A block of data
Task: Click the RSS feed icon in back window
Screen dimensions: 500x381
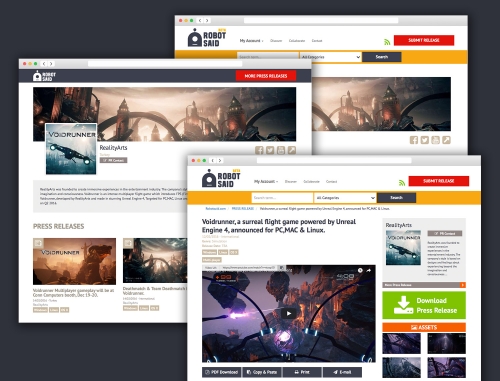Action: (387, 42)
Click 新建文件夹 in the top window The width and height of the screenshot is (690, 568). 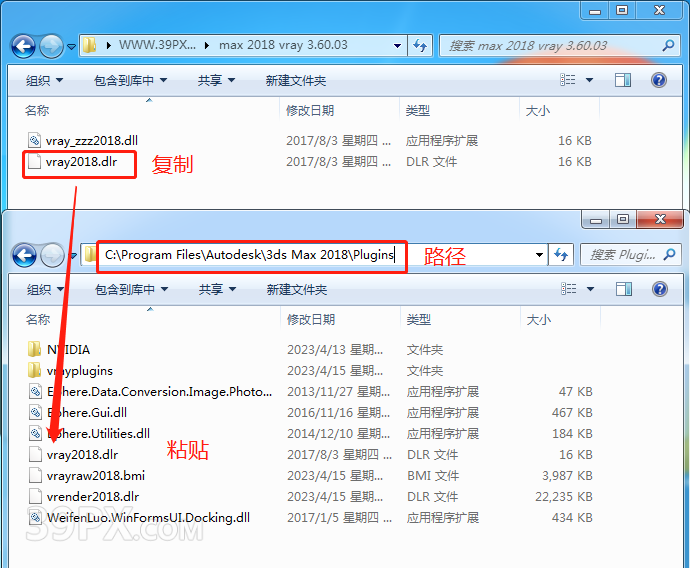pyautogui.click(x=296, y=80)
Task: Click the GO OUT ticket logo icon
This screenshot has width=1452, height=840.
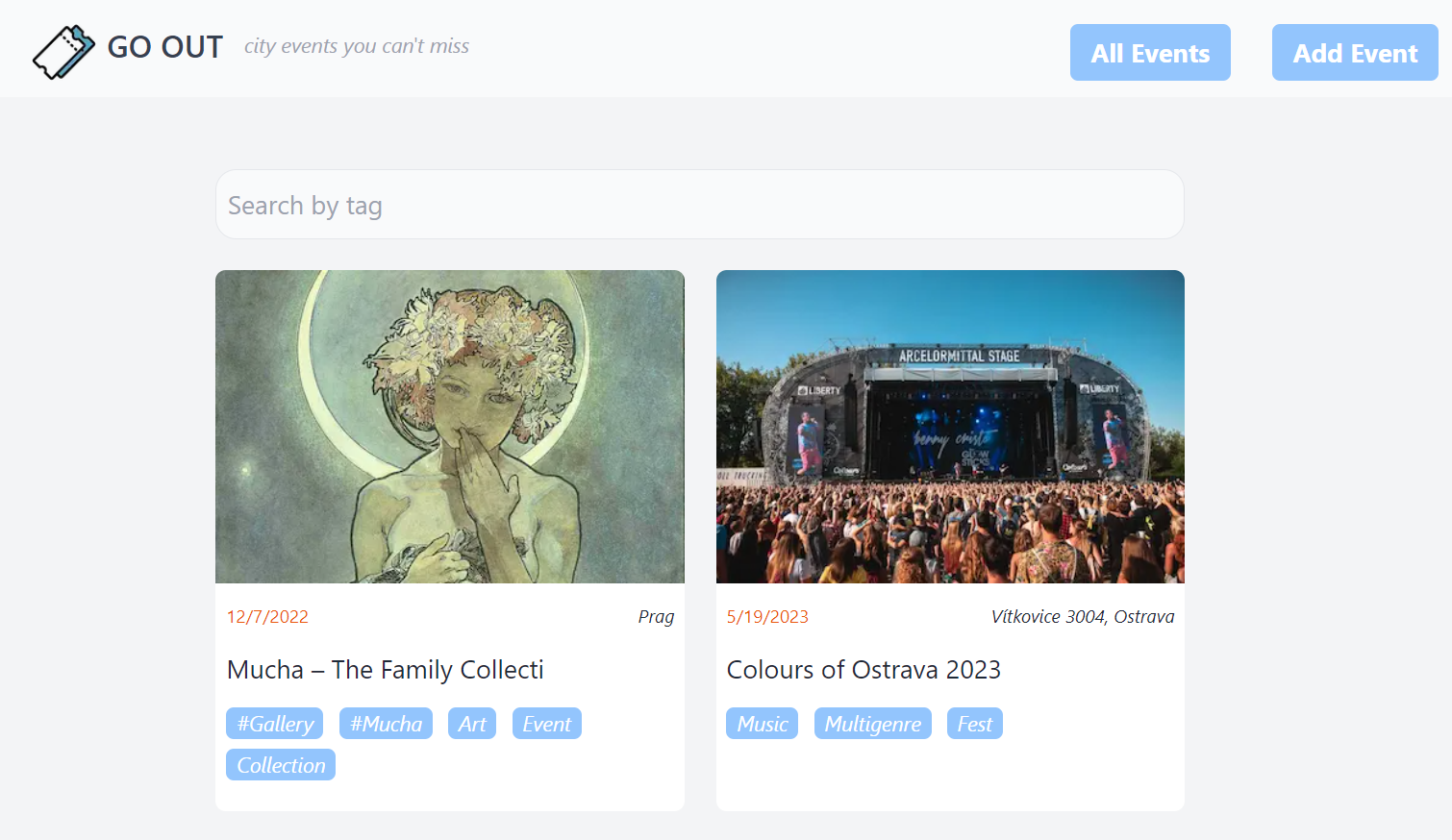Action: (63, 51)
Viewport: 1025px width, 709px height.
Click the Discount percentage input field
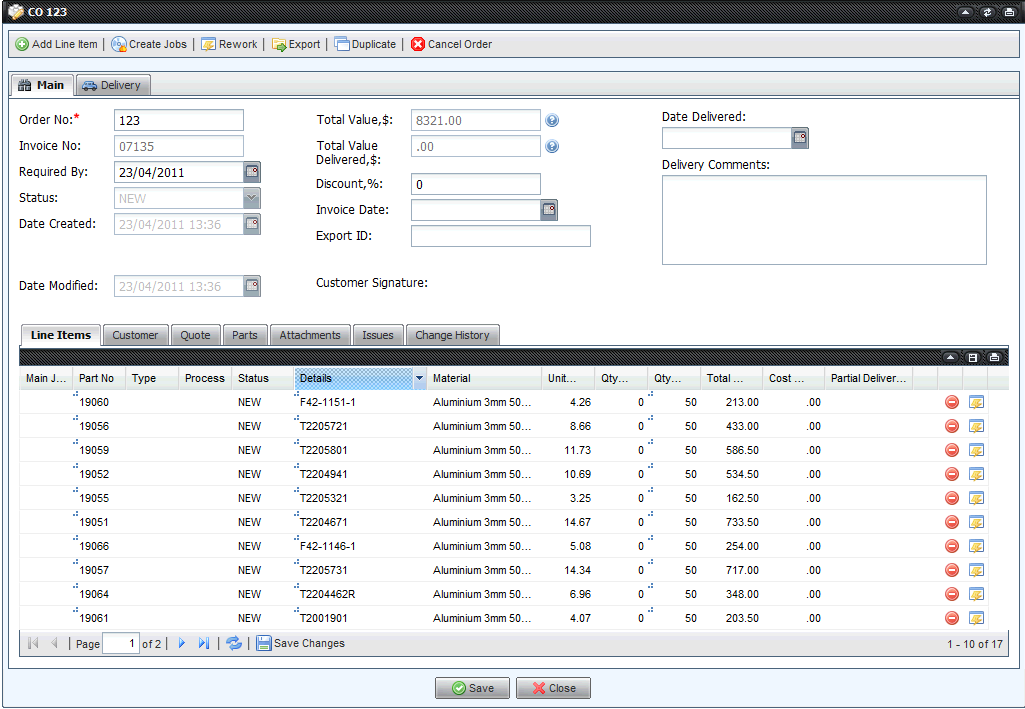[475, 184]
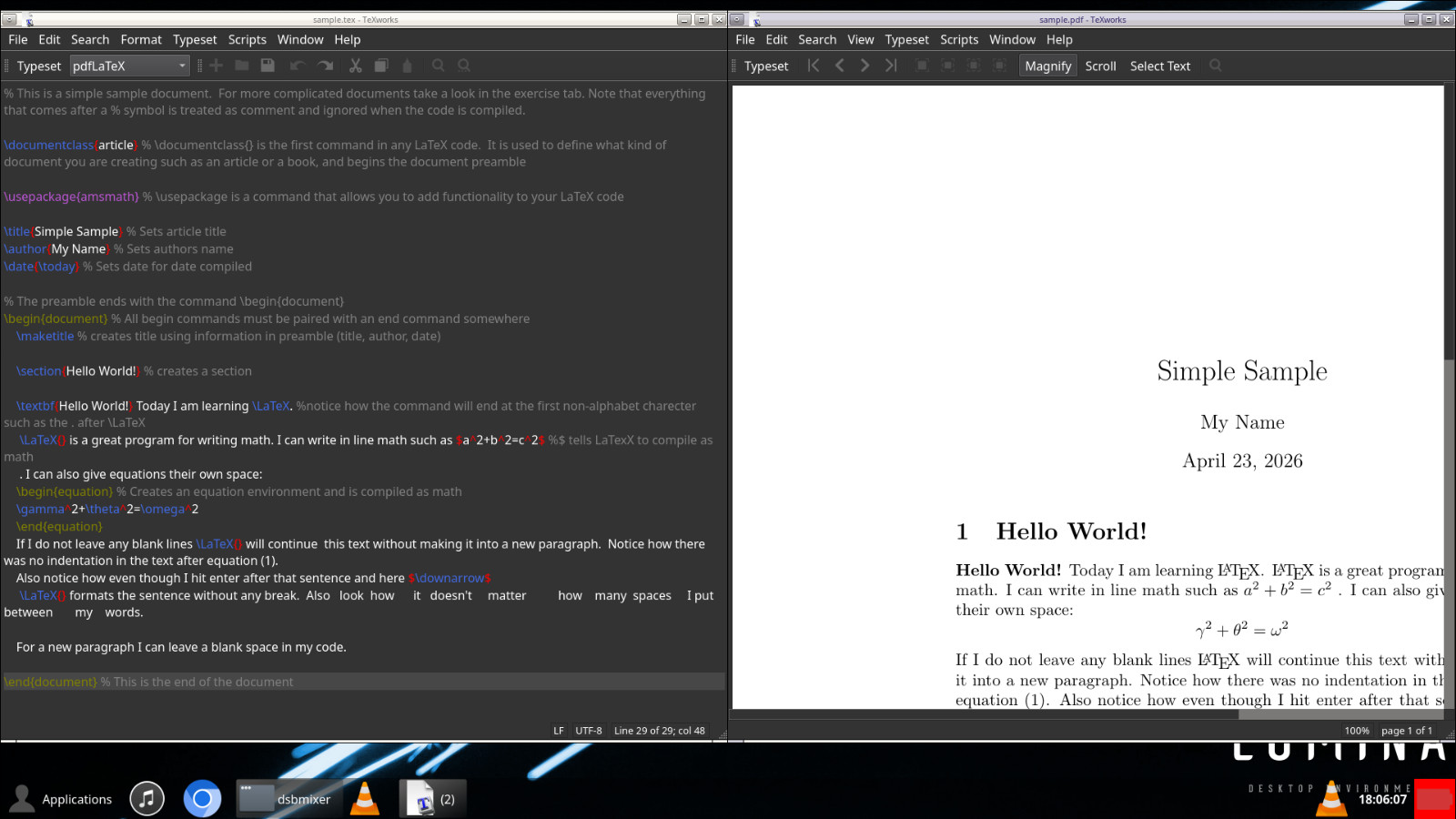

_Aim_
Rewrite the lines of the material above, starting at the line that contains "Task: Click the GO OUT ticket logo icon" and ending at the end of the material, swapping "input field" for "text box" and changing nothing else. Give only those lines, and leave the pictures out.

_Solution for this task_
Task: Click the GO OUT ticket logo icon
This screenshot has width=1452, height=840.
Action: (63, 51)
Viewport: 1025px width, 709px height.
Click the Discount percentage text box
[475, 184]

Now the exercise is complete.